Copy the semantic layer from another DataSource.

Parameters:

Name	Type	Description	Default
`source`	`DataSource`	`DataSource` object to copy the semantic layer from.	required
`#`	`from_path (Optional[Union[str, Path]]`	Path to load the semantic layer from, ignoring `source`. If None, uses `source`'s semantic layer. Defaults to None.	required
`dump`	`bool`	Whether to dump the semantic layer to it's path. Defaults to True.	`True`

Source code in src/relta/semantic/semantic_layer.py

def copy(
    self,
    source: "DataSource",  # noqa: F821
    dump: bool = True,
):
    """Copy the semantic layer from another DataSource.

    Args:
        source (DataSource): `DataSource` object to copy the semantic layer from.
        # from_path (Optional[Union[str, Path]], optional): Path to load the semantic layer from, ignoring `source`. If None, uses `source`'s semantic layer. Defaults to None.
        dump (bool, optional): Whether to dump the semantic layer to it's path. Defaults to True.
    """
    # if from_path is None:
    self.metrics = [
        metric.model_copy(deep=True) for metric in source.semantic_layer.metrics
    ]
    self.examples = [
        example.model_copy(deep=True) for example in source.semantic_layer.examples
    ]
    # else:
    #     self.load(from_path)

    if dump:
        self.dump()

`dump(clear=True, path=None)`

Dumps the semantic layer, accepting any updates made to the semantic layer.

Dataset entries
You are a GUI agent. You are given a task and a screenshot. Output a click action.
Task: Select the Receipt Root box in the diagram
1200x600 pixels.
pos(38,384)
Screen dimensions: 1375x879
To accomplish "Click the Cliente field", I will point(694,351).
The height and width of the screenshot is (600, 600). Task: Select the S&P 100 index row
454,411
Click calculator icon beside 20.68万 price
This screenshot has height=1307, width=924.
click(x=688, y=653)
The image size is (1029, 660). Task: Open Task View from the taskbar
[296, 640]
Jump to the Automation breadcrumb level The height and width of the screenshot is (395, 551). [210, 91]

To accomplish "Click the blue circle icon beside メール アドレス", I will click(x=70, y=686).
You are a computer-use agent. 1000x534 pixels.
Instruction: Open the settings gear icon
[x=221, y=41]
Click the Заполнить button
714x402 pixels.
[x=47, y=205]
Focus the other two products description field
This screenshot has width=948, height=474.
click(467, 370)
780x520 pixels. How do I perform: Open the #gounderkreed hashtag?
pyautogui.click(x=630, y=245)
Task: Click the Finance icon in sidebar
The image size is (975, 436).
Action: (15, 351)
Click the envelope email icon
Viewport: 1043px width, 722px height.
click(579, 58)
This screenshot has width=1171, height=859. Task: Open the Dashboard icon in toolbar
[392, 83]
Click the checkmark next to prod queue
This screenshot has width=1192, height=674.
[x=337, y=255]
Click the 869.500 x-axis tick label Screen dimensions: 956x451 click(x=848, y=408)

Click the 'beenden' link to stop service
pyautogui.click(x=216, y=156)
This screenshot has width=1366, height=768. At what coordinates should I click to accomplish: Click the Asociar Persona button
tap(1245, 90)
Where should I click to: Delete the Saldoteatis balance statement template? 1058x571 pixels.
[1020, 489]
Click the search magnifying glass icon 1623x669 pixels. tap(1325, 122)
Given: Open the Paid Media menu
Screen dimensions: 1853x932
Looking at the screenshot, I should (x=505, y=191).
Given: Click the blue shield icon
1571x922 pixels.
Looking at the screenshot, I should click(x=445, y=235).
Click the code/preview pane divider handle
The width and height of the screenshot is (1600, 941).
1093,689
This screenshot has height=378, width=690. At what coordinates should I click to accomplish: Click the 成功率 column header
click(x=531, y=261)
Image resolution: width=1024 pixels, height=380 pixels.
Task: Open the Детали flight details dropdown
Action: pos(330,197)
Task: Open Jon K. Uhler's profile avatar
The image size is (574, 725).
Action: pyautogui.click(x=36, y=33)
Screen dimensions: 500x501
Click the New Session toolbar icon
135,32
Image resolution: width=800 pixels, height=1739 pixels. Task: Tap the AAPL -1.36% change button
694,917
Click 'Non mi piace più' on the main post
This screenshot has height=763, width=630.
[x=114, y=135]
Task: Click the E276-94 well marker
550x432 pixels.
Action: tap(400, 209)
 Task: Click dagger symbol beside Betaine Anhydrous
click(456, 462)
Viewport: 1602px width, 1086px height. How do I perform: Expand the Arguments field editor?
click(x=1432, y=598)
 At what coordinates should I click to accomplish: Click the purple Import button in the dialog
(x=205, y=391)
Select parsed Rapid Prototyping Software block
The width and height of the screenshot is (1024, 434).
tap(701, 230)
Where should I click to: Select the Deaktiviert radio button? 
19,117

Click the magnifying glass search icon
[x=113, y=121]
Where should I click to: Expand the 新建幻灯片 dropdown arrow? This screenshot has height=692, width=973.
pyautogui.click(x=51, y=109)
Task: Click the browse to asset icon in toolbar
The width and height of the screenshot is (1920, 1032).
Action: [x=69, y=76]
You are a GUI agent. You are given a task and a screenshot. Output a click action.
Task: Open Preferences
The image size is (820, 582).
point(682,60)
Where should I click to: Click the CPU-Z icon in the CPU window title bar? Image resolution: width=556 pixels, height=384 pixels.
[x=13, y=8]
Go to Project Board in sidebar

### What the task requires
Please write out the part of the copy method documentation above, from "dump (bool, optional): Whether" up to and including "self.dump()".

### Answer
dump (bool, optional): Whether to dump the semantic layer to it's path. Defaults to True.
    """
    # if from_path is None:
    self.metrics = [
        metric.model_copy(deep=True) for metric in source.semantic_layer.metrics
    ]
    self.examples = [
        example.model_copy(deep=True) for example in source.semantic_layer.examples
    ]
    # else:
    #     self.load(from_path)

    if dump:
        self.dump()